# START OF DATA SHOWN

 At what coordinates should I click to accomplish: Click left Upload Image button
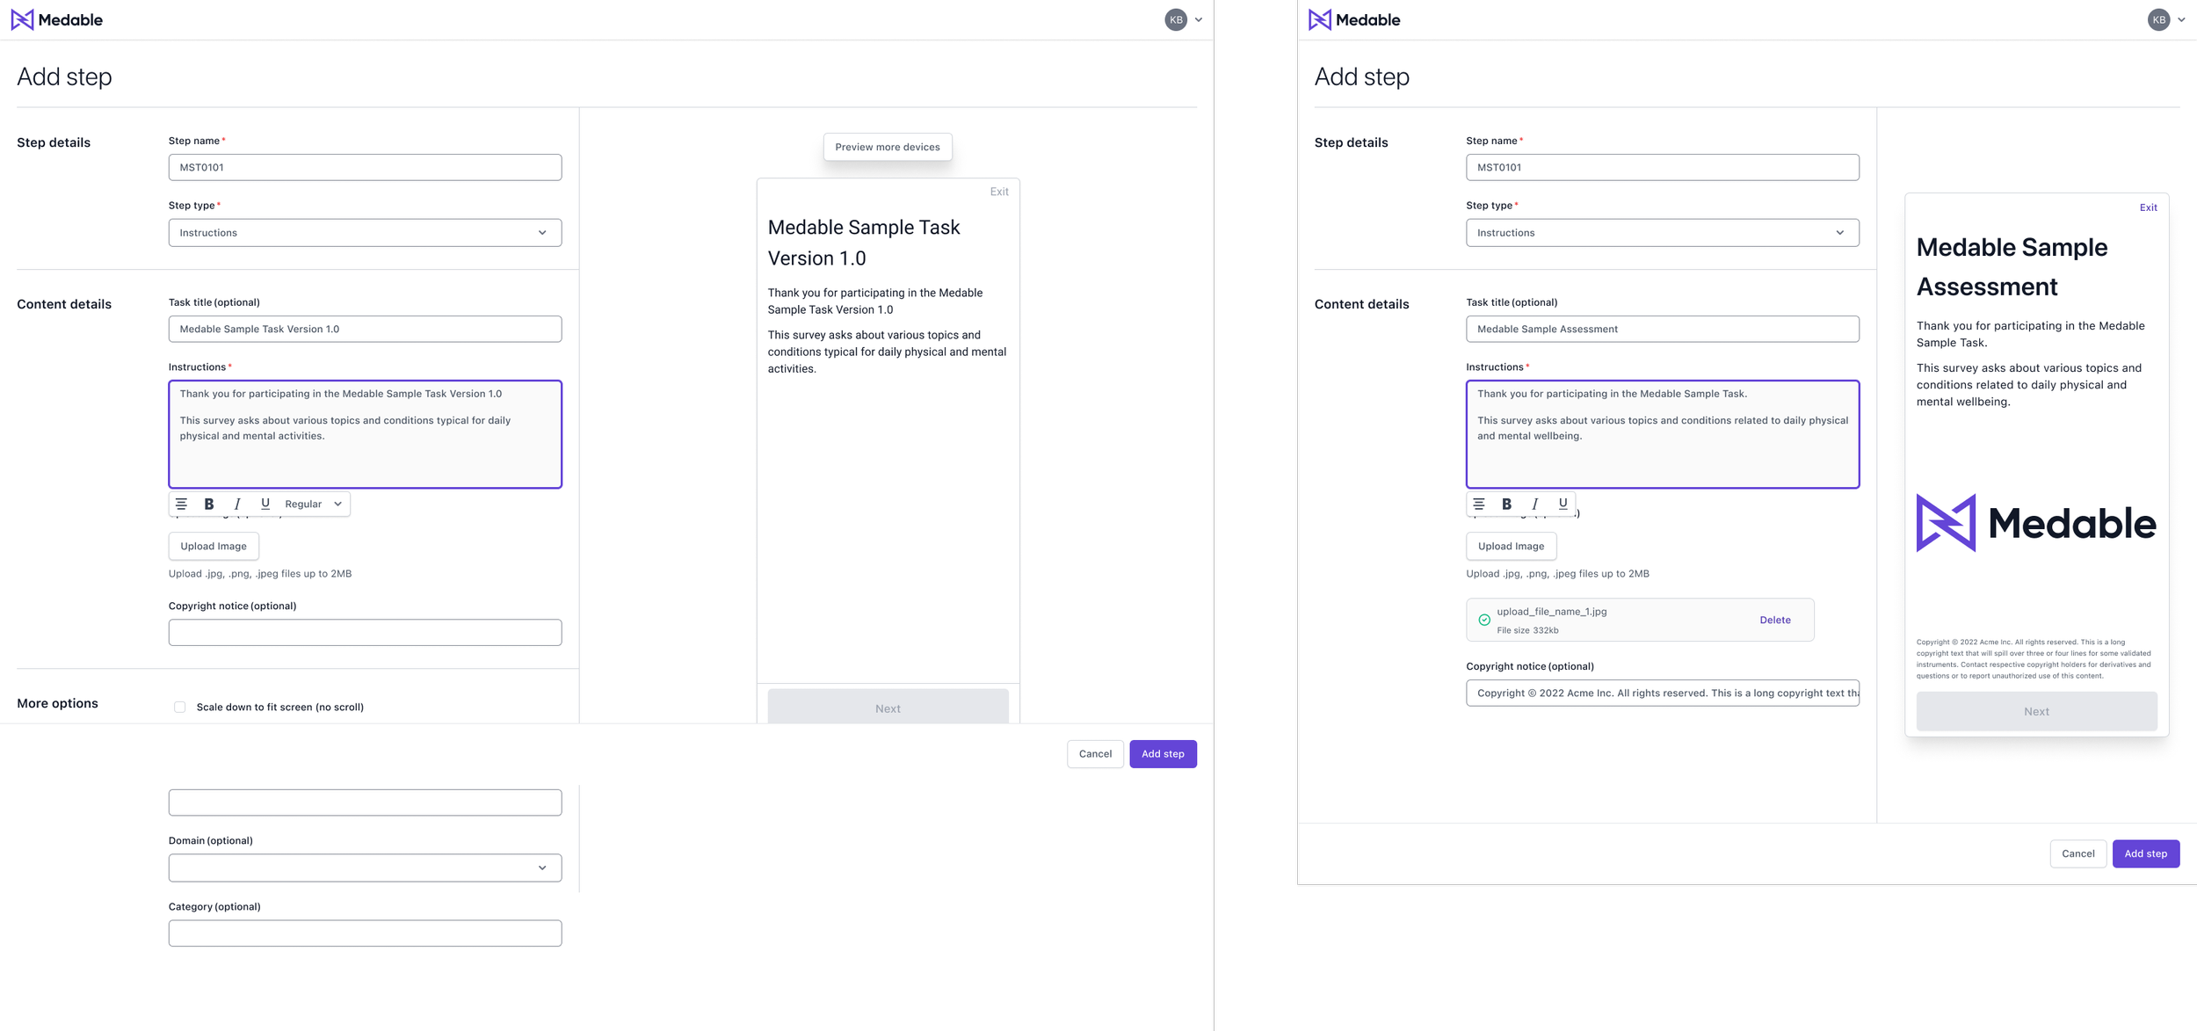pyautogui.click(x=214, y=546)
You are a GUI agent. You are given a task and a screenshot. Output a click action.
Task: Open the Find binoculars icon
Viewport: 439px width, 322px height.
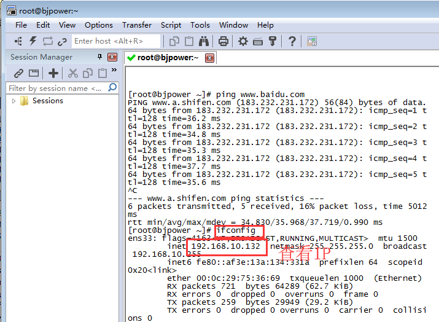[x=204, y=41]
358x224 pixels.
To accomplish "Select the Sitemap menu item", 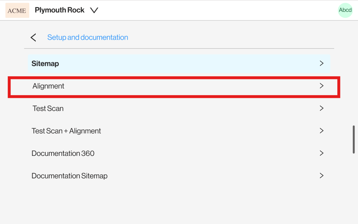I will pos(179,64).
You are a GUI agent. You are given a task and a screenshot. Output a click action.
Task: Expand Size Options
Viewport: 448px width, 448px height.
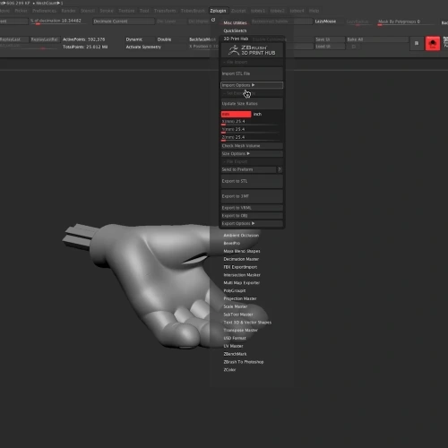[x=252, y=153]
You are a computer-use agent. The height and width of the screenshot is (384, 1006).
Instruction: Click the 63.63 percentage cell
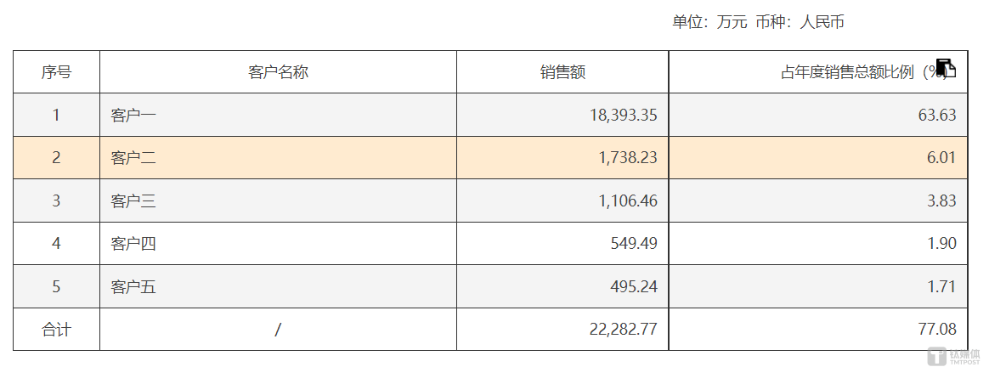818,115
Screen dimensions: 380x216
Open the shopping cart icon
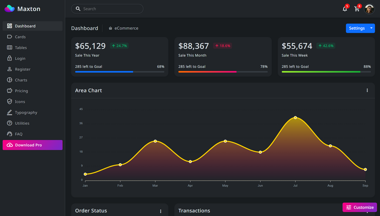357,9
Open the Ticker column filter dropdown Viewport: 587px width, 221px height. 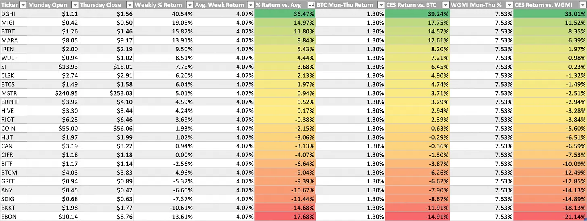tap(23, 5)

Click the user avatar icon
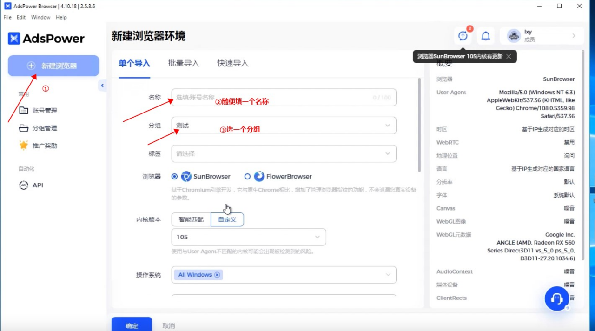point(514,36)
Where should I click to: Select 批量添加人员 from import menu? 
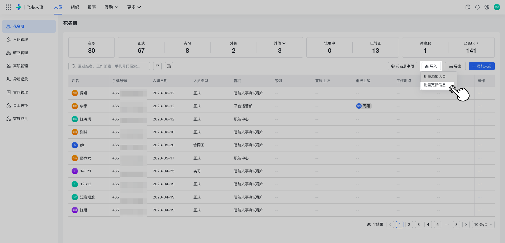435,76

# END OF DATA SHOWN
# START OF DATA SHOWN

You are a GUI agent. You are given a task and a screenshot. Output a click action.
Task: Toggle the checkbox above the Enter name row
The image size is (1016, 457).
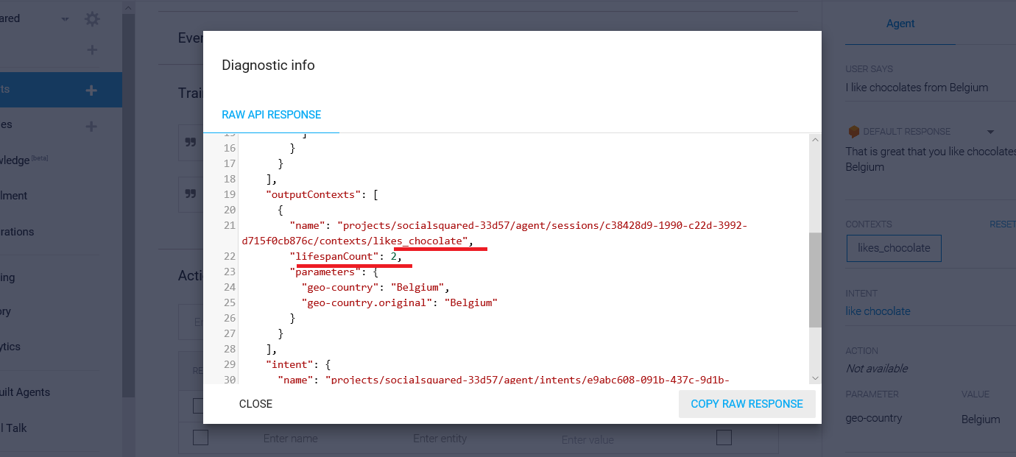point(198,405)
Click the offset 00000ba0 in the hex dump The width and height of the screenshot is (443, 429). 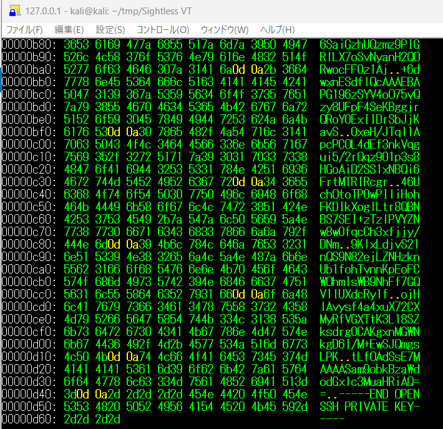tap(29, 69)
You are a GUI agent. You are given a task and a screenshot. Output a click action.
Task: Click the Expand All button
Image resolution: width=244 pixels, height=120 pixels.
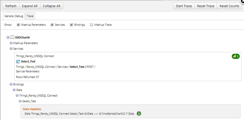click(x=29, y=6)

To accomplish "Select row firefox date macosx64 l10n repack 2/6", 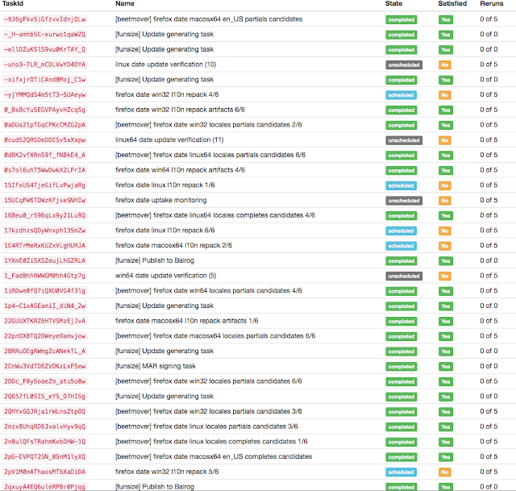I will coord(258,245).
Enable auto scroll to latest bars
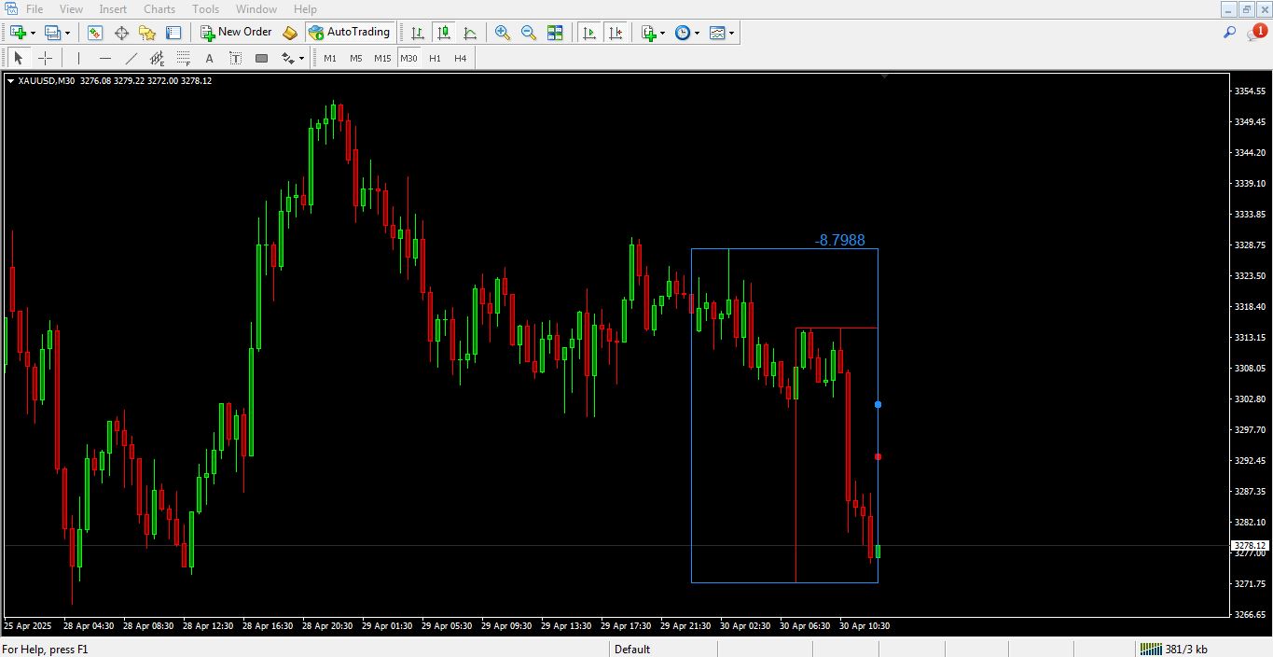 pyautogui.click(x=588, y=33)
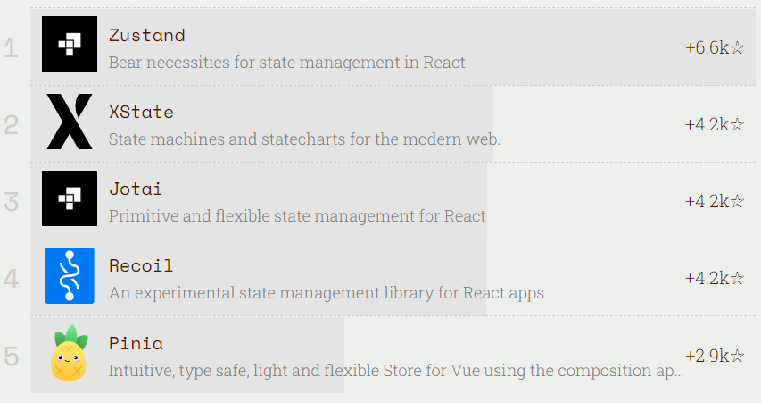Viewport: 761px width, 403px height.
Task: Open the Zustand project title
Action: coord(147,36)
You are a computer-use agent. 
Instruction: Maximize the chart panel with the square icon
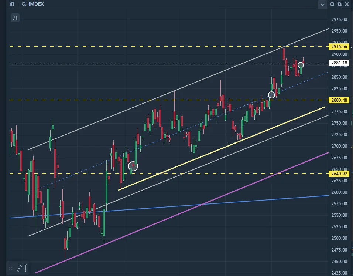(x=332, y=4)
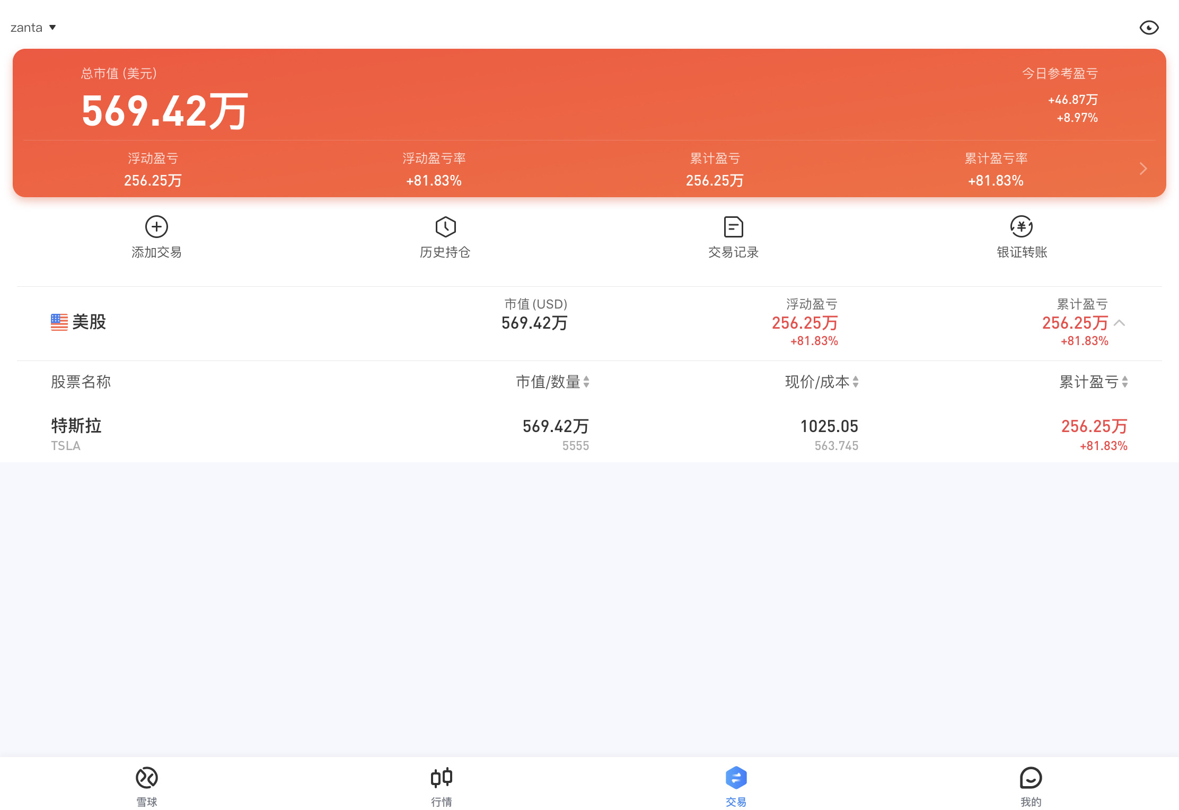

# END OF DATA SHOWN

_SET PROBLEM_
Could you write out the lines from the one that contains "Enable auto scroll to latest bars" through the one that contains "(x=332, y=4)", with the pictures left out?

_THE ANSWER_
Enable auto scroll to latest bars
 pyautogui.click(x=588, y=33)
Viewport: 761px width, 403px height.
Task: Open the Zustand project title
Action: coord(147,36)
You are a computer-use agent. 
Instruction: Maximize the chart panel with the square icon
(x=332, y=4)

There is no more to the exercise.